Traditional DMARDs either as monotherapy or in combination with anti-TNF-α agents are extremely effective in RA (120). CMR-guided therapy had better outcomes in terms of a decrease in pericarditis recurrence and exposure to steroids in patients treated with colchicine and nonsteroidal anti-inflammatory drugs as the first-line therapy for acute pericarditis (48). In patients with RA, improvement in CFR without significant changes in plasma ADMA levels can help to monitor the effect of anti-rheumatic therapy with DMARD or anti-TNFα treatment on endothelial dysfunction and disease activity (2). These parameters can be tracked using perfusion CMR for treatment monitoring in these patients. The administration of tocilizumab (TCZ) is associated with reduced RA disease activity and improved LV function as assessed by CMR (121). Additionally, TCZ can improve LVEF and cause a decline in LV mass index which is associated with a decrease in disease activity (122).
3.2. SLE
Identifying subclinical myocardial involvement in CMR can add prognostic value in SLE as cardiovascular complications are a leading cause of death in these patients, but clinical signs may be identified in <10% of patients (30). In autopsy studies, myocarditis was noted in up to 30%–50% of lupus patients (31, 123), so it is a common subclinical feature of the disease. Accordingly, T2-mapping techniques can frequently identify increased myocardial T2 in SLE patients with subclinical myocardial edema (124). Therefore, low-grade myocardial inflammation may be detected on CMR in SLE patients with quiescent disease and normal cardiac function, who may benefit from the initiation of immunosuppressive treatment.
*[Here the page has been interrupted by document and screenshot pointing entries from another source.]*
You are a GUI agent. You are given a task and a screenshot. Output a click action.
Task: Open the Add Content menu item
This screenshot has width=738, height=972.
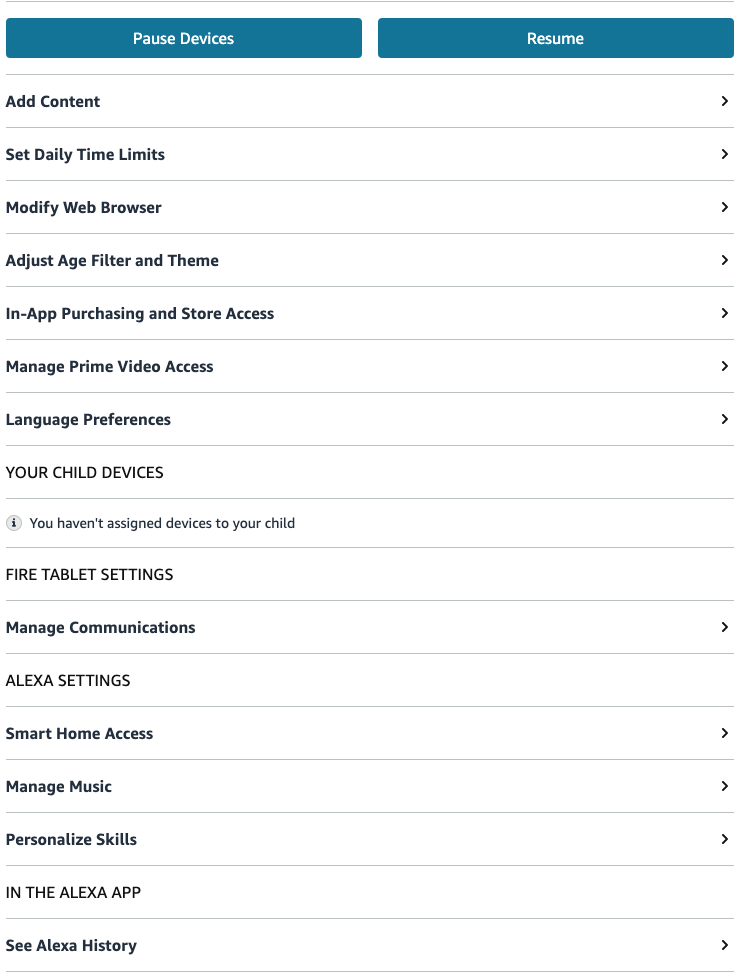[x=53, y=101]
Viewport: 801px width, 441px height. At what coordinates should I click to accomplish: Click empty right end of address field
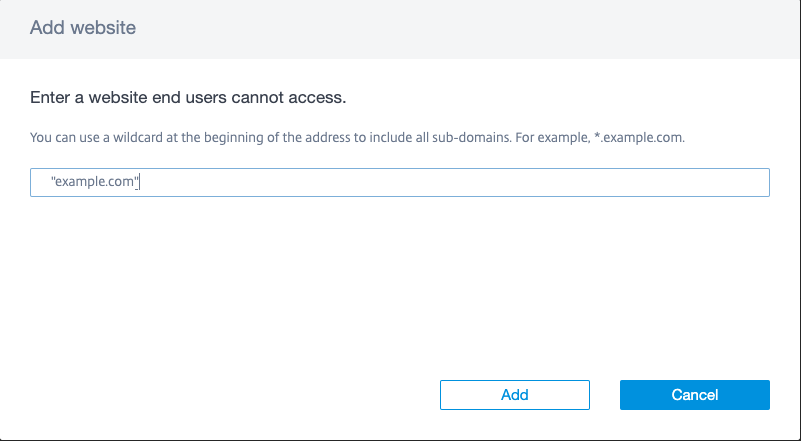[x=700, y=183]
Interestingly, the introduction of corticosteroids to SLE management has decreased the incidence of autopsy-identified lupus myocarditis from 50%–75% (31, 125) to about 25%–30% (123, 126). Lupus myocarditis presenting as cardiogenic shock may require mechanical support and other drugs such as rituximab, intravenous immunoglobulin azathioprine, and cyclophosphamide (127). CMR can help in assessing accurate improvement of left ventricle function and response to steroids in such patients.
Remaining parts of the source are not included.